You have a reputation for being brutally honest, but you keep your deepest sentiments hidden. This can make individuals you date believe you don’t care as much as you do.
You’re not a shy person. You dive into your emotions to the point of exhaustion. You never keep your emotions in check, whether it’s anger or tears. You should, however, listen more than you speak at times. Because you’re concentrating on your own feelings, you don’t allow the other person to express theirs.
Even if it’s unintentional, you transmit mixed messages. Because you don’t know yourself, you can’t tell your lover how you actually feel. Every hour, your emotions shift. It can make you appear to be a liar when the truth is that you just don’t know what you’re saying.
You wish your significant other had the ability to read other people’s minds. You don’t want to say what’s bothering you. You have the impression that they should be aware. Unfortunately, because you strive so hard to avoid confrontations by keeping your emotions hidden, your partner has no idea what’s wrong. That indicates they’ll keep up their poor habits.
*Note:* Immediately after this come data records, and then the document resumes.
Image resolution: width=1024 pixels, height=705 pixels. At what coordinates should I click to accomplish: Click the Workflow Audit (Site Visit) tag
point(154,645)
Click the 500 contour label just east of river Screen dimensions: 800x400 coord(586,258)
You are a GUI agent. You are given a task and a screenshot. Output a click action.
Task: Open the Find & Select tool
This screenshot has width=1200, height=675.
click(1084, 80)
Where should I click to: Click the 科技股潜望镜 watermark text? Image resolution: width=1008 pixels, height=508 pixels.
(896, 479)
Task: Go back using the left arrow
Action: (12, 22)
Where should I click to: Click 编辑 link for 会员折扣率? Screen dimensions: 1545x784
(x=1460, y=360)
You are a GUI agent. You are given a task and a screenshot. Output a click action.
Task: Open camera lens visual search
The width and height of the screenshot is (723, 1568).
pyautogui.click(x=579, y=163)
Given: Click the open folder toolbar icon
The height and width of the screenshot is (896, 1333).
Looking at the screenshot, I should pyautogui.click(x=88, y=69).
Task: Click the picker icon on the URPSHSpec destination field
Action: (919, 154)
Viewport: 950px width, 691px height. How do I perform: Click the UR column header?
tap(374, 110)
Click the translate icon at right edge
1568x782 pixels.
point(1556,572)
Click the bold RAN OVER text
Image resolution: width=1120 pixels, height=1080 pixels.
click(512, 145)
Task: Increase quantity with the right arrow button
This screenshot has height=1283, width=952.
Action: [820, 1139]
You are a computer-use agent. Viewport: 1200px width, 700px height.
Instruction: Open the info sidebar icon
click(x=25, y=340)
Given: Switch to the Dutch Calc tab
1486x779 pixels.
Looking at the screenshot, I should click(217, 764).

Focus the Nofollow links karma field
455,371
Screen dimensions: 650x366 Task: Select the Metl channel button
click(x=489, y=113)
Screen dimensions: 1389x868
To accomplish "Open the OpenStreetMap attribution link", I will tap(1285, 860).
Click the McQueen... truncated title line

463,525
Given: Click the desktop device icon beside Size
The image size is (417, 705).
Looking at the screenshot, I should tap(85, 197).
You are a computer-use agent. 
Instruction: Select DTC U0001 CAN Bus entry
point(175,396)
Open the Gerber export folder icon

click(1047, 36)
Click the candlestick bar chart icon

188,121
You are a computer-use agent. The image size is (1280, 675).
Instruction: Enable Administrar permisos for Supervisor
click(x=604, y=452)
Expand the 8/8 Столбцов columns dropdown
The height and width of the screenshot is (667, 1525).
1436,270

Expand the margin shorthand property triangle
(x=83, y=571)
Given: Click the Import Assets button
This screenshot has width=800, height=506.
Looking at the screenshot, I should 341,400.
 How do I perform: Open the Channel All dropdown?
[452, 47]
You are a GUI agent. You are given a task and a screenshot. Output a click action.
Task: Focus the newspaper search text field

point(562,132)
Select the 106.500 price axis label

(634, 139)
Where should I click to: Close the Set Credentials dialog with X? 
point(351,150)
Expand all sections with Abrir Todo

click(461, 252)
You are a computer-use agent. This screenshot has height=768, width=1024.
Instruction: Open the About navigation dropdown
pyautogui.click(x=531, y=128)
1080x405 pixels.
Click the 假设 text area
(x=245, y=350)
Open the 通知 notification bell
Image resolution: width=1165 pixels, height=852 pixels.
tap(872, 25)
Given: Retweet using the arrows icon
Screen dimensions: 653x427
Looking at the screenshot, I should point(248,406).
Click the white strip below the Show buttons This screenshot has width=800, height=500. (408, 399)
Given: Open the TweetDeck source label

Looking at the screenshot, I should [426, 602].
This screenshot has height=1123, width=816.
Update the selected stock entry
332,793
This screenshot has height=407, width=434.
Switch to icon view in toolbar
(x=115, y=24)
Because you know exactly what you want and how you want others to treat you, you’re great at expressing your emotions. Because you get straight to the point, there’s no room for misunderstanding in your relationships.
Because you don’t want to be overly emotional, you have difficulty expressing your sentiments. You’re a person who prefers to keep things simple. However, when your feelings are unreasonable, it might be difficult to communicate how someone has wounded you, so you keep it to yourself.
You’ve got a great way with words. You’re a tad manipulative as well. When someone offends you, you will not only inform them of their error, but you will also persuade them to apologise. You’ll make them regret injuring you.
You want to bring joy to everyone you come into contact with. Because you don’t want to ruin the mood, you keep your issues to yourself. People won’t be able to tell if you’re upset since you’re making a joke.
You’re honest and straightforward. You will admit it if you are furious, irritated, or horny. And you anticipate the same from your partner. The relationship will not succeed if they try to dance around their feelings.
You don’t like showing your vulnerability, so you act cold. When someone hurts your feelings, you never express it. You’d rather cut them out without explaining why than acknowledge you’re annoyed with them. And you lose a lot of good people as a result of this.
You’ll ask a lot of questions to try to understand the problem from the perspective of the other person. Before you can forgive them, you must first understand why they did what they did.
You’re exaggerating with your dramatics. People can’t tell if you’re really unhappy with them or if you’ll forget about it in five minutes since you exaggerate your emotions. They don’t know how to console you since they don’t know how hurt your feelings were.